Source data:
—————

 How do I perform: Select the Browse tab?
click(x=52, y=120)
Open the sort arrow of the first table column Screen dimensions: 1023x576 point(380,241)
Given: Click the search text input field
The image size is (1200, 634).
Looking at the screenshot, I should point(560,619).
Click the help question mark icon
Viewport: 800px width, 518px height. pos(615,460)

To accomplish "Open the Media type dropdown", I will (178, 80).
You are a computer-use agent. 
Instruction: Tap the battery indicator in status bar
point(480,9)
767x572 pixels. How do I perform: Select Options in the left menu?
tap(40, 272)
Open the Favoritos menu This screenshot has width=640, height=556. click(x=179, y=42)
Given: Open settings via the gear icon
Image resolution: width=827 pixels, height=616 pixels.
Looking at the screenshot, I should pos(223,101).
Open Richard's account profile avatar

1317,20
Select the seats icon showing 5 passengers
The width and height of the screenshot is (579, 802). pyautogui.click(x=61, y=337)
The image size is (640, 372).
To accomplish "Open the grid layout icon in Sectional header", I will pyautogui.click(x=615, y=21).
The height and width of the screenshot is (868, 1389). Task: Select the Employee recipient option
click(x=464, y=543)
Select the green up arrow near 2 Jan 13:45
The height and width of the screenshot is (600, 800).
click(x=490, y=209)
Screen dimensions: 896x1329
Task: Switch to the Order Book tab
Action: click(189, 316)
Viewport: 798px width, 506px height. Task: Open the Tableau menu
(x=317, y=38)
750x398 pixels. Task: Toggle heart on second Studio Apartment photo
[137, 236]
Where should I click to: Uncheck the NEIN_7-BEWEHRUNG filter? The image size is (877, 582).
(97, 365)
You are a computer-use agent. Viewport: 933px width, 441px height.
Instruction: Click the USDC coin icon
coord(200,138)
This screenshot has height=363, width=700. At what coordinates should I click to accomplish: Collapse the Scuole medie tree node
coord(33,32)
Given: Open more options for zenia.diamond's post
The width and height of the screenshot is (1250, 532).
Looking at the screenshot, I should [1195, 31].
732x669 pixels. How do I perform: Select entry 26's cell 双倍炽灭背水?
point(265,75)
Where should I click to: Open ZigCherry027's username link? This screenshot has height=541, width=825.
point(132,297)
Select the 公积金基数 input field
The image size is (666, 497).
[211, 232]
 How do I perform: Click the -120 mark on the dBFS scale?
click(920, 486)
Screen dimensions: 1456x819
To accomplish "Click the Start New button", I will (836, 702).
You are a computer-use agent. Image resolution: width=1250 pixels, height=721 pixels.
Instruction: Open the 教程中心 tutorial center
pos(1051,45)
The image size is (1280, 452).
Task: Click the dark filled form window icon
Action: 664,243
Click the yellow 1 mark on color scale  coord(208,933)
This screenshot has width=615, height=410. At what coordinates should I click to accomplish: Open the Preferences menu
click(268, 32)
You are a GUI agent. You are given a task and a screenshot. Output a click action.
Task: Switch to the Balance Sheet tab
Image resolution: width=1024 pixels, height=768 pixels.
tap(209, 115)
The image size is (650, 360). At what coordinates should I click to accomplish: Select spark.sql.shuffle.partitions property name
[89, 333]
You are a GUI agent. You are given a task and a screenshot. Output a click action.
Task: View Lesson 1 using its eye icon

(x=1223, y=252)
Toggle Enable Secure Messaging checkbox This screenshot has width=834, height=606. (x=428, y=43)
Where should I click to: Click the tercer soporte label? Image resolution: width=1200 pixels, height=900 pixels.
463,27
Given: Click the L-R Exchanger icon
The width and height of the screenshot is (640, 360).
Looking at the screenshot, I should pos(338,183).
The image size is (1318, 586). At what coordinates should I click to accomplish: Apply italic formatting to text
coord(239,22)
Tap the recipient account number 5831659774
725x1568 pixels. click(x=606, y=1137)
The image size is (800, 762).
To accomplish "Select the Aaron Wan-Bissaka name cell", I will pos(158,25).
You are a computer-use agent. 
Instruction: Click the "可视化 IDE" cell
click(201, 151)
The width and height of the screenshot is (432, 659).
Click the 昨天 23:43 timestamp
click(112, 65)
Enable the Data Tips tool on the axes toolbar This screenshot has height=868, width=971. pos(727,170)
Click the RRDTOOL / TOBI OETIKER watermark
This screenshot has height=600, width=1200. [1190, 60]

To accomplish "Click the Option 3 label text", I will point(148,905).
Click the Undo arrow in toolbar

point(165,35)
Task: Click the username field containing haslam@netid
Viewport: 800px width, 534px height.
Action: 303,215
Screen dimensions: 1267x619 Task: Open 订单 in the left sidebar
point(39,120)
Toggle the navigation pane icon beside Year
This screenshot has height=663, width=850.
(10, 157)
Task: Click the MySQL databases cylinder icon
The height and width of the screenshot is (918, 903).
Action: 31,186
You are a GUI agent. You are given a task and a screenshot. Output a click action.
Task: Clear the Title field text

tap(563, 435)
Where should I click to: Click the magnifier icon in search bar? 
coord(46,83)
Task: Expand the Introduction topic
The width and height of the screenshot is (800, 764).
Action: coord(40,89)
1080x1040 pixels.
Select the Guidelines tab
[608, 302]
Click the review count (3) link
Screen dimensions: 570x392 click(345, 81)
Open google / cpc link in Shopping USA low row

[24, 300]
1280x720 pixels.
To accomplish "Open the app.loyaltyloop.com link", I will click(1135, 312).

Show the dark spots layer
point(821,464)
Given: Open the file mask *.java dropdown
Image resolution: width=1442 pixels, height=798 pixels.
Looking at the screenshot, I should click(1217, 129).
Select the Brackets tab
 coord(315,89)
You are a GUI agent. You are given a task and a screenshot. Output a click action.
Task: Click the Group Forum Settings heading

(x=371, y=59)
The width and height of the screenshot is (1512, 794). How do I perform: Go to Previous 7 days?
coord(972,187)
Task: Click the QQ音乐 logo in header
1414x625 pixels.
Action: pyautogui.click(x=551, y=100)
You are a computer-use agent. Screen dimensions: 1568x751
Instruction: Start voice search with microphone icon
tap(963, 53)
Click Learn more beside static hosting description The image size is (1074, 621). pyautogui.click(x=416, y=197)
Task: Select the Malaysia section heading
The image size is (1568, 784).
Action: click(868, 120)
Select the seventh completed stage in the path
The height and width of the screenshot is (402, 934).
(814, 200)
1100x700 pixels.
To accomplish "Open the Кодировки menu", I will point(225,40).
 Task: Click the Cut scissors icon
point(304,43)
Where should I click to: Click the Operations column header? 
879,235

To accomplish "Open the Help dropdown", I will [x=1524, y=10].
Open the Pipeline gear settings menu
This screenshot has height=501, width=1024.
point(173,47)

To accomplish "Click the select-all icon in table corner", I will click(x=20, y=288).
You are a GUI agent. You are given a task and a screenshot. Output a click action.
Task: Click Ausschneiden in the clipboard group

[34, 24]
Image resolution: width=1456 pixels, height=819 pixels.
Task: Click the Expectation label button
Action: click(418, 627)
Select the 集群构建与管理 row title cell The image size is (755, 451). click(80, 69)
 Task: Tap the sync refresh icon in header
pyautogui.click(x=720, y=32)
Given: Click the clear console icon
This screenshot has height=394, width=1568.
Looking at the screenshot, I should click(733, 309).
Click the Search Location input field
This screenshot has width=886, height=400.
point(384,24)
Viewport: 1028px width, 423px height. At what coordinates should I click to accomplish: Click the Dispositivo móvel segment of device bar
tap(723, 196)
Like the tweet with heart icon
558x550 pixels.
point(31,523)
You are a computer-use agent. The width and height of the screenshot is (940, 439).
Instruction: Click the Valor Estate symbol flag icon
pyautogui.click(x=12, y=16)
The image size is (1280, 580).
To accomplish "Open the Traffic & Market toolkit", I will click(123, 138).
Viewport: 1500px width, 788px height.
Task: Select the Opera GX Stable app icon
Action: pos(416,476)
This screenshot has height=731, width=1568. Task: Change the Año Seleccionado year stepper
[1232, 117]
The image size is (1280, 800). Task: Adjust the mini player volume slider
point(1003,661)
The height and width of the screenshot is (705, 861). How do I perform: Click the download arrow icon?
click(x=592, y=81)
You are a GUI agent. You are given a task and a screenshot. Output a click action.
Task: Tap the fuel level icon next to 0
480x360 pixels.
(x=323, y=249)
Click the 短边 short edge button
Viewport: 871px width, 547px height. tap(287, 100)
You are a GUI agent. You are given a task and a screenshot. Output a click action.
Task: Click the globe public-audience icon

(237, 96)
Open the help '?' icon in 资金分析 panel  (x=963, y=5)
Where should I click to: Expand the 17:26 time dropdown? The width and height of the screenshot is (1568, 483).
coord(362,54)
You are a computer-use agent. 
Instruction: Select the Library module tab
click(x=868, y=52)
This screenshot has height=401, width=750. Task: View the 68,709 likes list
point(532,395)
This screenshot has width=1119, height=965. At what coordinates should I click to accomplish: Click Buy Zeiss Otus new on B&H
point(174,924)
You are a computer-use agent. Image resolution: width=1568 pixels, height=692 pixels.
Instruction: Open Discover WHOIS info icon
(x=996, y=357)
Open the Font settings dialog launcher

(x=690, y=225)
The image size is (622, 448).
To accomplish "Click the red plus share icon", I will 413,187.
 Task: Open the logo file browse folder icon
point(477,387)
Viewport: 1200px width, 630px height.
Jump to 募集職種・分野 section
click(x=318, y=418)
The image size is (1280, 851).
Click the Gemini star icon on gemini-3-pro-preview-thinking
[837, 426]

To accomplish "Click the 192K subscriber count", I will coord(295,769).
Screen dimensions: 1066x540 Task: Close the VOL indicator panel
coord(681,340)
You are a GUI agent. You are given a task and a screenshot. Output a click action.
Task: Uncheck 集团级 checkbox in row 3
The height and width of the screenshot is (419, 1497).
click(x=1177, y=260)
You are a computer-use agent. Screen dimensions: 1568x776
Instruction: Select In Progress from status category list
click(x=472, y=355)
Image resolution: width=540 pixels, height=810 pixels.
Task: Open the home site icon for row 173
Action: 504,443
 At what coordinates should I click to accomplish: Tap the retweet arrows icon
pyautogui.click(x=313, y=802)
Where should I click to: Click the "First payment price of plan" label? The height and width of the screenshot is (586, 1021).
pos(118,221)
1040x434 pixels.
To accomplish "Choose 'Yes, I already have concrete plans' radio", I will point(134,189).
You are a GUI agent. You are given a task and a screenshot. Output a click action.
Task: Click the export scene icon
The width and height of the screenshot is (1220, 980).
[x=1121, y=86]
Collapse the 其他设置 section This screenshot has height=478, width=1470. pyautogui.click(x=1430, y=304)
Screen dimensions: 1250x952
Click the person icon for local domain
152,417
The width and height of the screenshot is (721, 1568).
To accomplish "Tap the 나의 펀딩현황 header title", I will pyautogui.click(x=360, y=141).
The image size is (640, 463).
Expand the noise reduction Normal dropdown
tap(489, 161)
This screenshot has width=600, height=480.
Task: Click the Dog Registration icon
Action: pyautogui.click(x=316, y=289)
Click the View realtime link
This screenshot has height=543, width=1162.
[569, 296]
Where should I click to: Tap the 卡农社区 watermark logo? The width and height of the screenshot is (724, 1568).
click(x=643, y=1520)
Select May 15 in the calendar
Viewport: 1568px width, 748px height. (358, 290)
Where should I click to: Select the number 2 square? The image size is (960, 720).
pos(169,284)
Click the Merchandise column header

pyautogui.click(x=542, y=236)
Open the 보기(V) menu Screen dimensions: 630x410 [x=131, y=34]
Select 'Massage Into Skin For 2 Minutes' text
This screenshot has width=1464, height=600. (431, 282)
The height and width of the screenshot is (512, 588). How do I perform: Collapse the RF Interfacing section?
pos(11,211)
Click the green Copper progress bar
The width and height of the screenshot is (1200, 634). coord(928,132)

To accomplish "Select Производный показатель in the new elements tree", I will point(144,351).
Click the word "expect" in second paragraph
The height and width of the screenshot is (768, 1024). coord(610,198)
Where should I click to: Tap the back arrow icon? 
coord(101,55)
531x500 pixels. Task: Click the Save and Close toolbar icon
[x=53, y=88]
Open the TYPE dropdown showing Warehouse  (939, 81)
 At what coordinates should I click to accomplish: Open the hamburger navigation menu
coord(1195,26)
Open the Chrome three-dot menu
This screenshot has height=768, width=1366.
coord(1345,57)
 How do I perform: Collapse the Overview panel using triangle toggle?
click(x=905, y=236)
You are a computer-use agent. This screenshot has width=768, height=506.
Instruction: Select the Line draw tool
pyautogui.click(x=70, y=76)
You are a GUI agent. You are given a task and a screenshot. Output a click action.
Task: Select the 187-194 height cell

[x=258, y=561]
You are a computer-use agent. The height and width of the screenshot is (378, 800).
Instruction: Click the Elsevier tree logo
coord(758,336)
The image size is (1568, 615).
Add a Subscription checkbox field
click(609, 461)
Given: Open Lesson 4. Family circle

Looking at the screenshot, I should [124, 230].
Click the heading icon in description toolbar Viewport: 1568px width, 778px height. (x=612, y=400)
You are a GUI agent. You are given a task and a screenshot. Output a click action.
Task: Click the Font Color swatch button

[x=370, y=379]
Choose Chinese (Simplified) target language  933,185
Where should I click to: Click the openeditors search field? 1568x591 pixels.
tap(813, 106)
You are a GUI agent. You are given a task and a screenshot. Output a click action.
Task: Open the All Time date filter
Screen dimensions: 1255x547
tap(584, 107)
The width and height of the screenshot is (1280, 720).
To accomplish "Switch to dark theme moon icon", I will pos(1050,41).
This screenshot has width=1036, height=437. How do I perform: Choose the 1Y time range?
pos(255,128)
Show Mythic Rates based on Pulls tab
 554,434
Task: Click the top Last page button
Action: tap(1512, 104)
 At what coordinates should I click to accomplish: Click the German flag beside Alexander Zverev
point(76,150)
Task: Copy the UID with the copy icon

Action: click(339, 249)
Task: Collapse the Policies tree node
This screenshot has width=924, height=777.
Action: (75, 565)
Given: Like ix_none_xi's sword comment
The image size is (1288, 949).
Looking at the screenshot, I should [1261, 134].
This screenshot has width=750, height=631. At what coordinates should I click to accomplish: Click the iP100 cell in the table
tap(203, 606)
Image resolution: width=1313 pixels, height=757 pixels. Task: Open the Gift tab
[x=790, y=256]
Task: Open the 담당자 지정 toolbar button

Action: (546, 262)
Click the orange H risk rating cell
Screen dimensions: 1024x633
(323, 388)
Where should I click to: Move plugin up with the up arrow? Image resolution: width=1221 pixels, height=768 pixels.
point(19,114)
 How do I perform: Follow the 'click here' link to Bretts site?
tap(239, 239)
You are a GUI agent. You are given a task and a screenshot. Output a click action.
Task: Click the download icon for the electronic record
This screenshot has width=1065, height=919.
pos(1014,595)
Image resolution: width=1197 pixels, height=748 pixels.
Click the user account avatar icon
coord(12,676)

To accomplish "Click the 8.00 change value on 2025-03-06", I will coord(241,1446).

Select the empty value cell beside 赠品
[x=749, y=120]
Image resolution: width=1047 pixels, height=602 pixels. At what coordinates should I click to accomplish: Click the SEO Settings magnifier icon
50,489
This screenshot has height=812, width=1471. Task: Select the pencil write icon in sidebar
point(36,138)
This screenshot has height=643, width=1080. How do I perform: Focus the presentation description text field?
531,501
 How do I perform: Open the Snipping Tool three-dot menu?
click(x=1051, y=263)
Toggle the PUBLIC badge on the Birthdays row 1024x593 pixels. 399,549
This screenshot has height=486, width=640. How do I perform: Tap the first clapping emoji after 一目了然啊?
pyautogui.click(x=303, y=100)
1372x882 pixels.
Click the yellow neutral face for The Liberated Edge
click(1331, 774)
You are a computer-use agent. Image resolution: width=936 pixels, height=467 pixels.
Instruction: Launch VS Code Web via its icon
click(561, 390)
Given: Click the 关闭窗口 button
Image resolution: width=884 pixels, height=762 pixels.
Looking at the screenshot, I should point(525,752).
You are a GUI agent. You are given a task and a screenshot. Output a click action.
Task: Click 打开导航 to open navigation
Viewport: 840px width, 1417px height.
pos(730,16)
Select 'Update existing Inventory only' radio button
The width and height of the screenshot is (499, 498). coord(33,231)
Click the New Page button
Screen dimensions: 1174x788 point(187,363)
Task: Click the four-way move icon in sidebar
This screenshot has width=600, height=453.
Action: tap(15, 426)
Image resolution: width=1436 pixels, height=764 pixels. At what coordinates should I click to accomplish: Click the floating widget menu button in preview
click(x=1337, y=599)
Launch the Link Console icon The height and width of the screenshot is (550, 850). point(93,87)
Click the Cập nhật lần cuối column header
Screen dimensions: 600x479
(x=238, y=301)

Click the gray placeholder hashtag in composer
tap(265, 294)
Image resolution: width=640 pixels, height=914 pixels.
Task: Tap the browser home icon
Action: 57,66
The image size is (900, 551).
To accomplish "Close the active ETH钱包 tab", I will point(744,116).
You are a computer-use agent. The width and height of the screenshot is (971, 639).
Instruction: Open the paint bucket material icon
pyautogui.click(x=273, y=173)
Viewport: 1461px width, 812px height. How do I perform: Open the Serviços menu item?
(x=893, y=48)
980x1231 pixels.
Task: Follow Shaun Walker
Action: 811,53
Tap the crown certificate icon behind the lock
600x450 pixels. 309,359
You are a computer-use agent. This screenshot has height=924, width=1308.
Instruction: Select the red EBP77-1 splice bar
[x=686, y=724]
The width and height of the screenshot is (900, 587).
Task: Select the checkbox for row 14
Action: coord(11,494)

—————

* _What to do_
Please reply with an exact copy of the lines above, starting at the first and ending at the line that holds "Open the Favoritos".

* _Response box_
 How do I perform: Select the Browse tab?
click(x=52, y=120)
Open the sort arrow of the first table column Screen dimensions: 1023x576 point(380,241)
Given: Click the search text input field
The image size is (1200, 634).
Looking at the screenshot, I should point(560,619).
Click the help question mark icon
Viewport: 800px width, 518px height. pos(615,460)

To accomplish "Open the Media type dropdown", I will (178, 80).
You are a computer-use agent. 
Instruction: Tap the battery indicator in status bar
point(480,9)
767x572 pixels. How do I perform: Select Options in the left menu?
tap(40, 272)
Open the Favoritos menu This screenshot has width=640, height=556. click(x=179, y=42)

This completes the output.